CA Paris, 5e ch. B, 16 novembre 2006, n° 04-05186
PARIS
Arrêt
Confirmation
PARTIES
Demandeur :
Sens Location (SARL)
Défendeur :
Rent A Car (SA)
COMPOSITION DE LA JURIDICTION
Président :
M. Pimoulle
Conseillers :
M. Remenieras, Mme Le Bail
Avoués :
SCP Goirand, SCP Baufume-Galland-Vignes
Avocats :
Mes Front, Rabary Njaka
Messieurs Christophe et Patrick Blanchard, qui exploitaient une société de location de véhicules sous l'enseigne Cargo, ont approché la société Rent A Car au cours de l'été 2000 dans le but d'intégrer son réseau de franchise.
Des relations contractuelles ont été nouées entre la société Rent A Car et la société Sens Location, constituée par les consorts Blanchard ; un stage de formation a eu lieu chez un autre franchisé, les 14 et 15 décembre 2000 ; à compter du début de l'année 2001, la société Sens Location a bénéficié de l'enseigne Rent A Car, en a fait usage sur son Kbis, et a pu utiliser la flotte de véhicules mis à sa disposition par la société Rent A Car ; toutefois, aucun contrat de franchise n'a été signé entre les parties, et les factures adressées à la société Sens Location n'ont pas été payées.

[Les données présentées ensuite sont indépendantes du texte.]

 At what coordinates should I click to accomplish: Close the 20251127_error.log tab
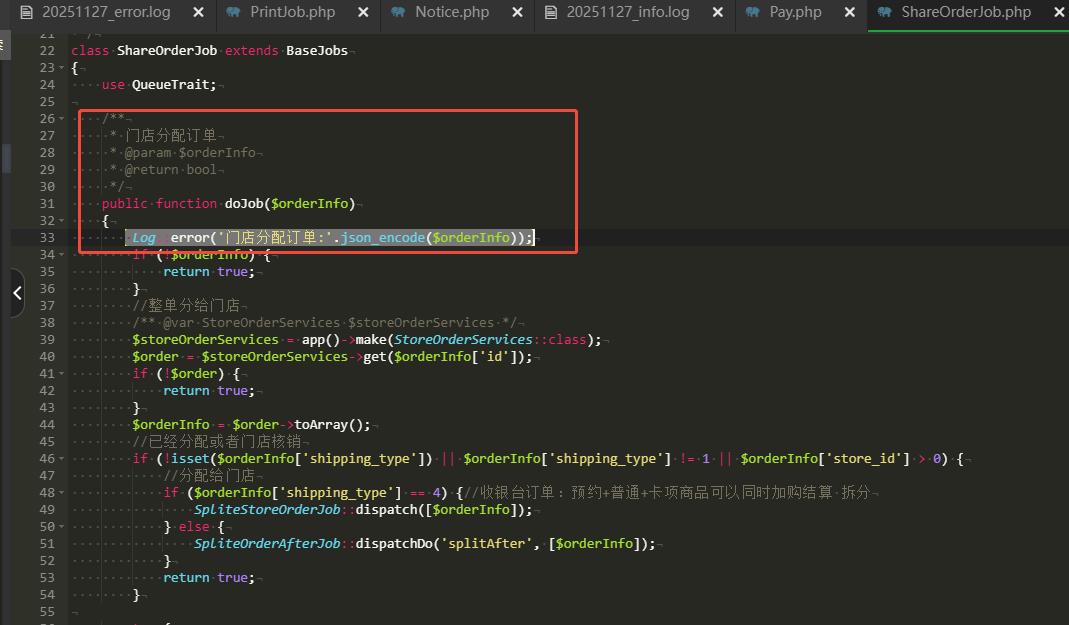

Par lettre recommandée avec avis de réception du 4/02/2002, la société Rent A Car a mis fin au contrat et demandé la restitution des véhicules ainsi que le règlement des arriérés.

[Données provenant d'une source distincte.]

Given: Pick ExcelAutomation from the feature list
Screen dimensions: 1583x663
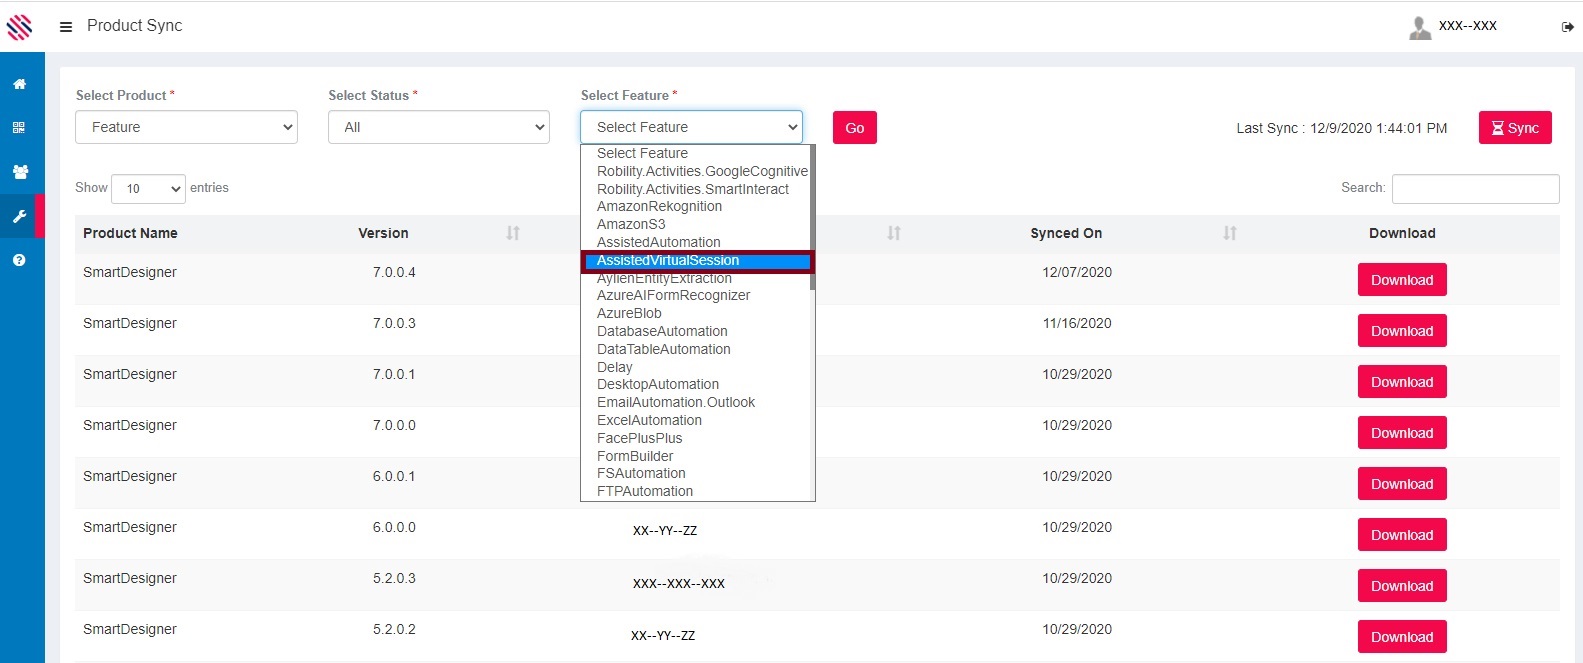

La situation n'ayant pu être réglée amiablement, la société Rent A Car a obtenu en référé, le 31 décembre 2002, une ordonnance enjoignant à la société Sens Location de procéder à la suppression, sous astreinte, de la mention "Rent A Car" sur son enseigne.
Par assignation du 13 février 2003, la société Rent A Car a attrait la société Sens Location devant le Tribunal de commerce de Sens, pour avoir paiement de la somme de 30 256,66 euro en principal et 3 000 euro au titre de l'article 700 du nouveau Code de procédure civile.
Devant le tribunal de commerce, la société Sens Location a conclu au débouté de la société Rent A Car et demandé reconventionnellement que soit prononcée la nullité du contrat litigieux, et la condamnation de Rent A Car à lui payer 80 000 euro à titre de dommages et intérêts et 3 000 euro sur le fondement de l'article 700 du nouveau Code de procédure civile.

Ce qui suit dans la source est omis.